Amy could drink with a will when the occasion demanded, and she rose to it that night. She tended to drink the same way people get in cold water: tentatively then suddenly; and it didn’t take much to get her blood going – for that inarticulate though not unpleasant suspicion to overwhelm her that a great deal was happening or about to happen, more than she could possibly take in at once, though she wanted to try. White wine came and went in her glass, which always seemed half empty, regardless of how much she drank. When Charles began to kiss her on the brand-new concrete balcony by the door opening on to the hillside falling away at their feet, she said to him, in a voice louder and thicker than her own, ‘I don’t know anybody in New York so why don’t you come back to mine.’

He said, ‘Can we walk there?’

‘Sure we can walk there.’

‘I don’t like the subway round here and I’m too drunk to drive.’
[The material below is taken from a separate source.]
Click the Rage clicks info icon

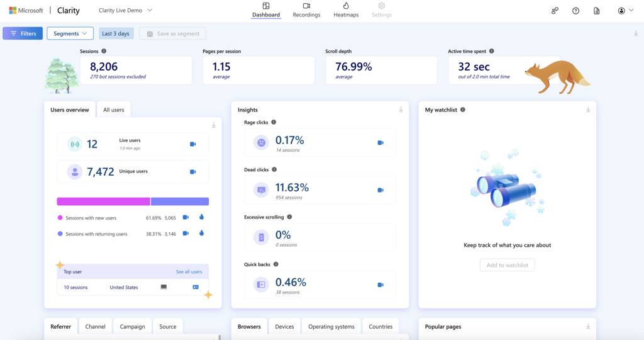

‘Sure we can walk there,’ she said again. ‘Five minutes.’

He stood for a moment in reflection, with his face bent towards her cheek and his mouth open. ‘Did you notice how the concrete under these lights looks like it’s got moonlight on it?’

‘Isn’t there a moon?’ she said, looking up.

‘No, no moon.’

*

She called him ‘Charles Conway’ all night, and thought of him that way even after they’d been seeing each other for several
months. She called him Charles Conway in the staff room, too – an L-shaped room curled around one of the bathrooms, some said carved out of the stalls. It stank like it too in hot weather, because the windows wouldn’t stay open any further than you propped them, and all anybody did was stick a textbook in to wedge them up. One of the older teachers, Mr Peasbody, had taken her under his wing. He was a slenderish, elegantly dressed man from Connecticut, with an incongruously heavy and pock-marked face and large sad eyes. ‘What’s the young lady doing tonight?’ he’d ask, crossing his legs and swivelling his desk chair round at the same time. ‘I’m bored with myself these days. Cheer me up.’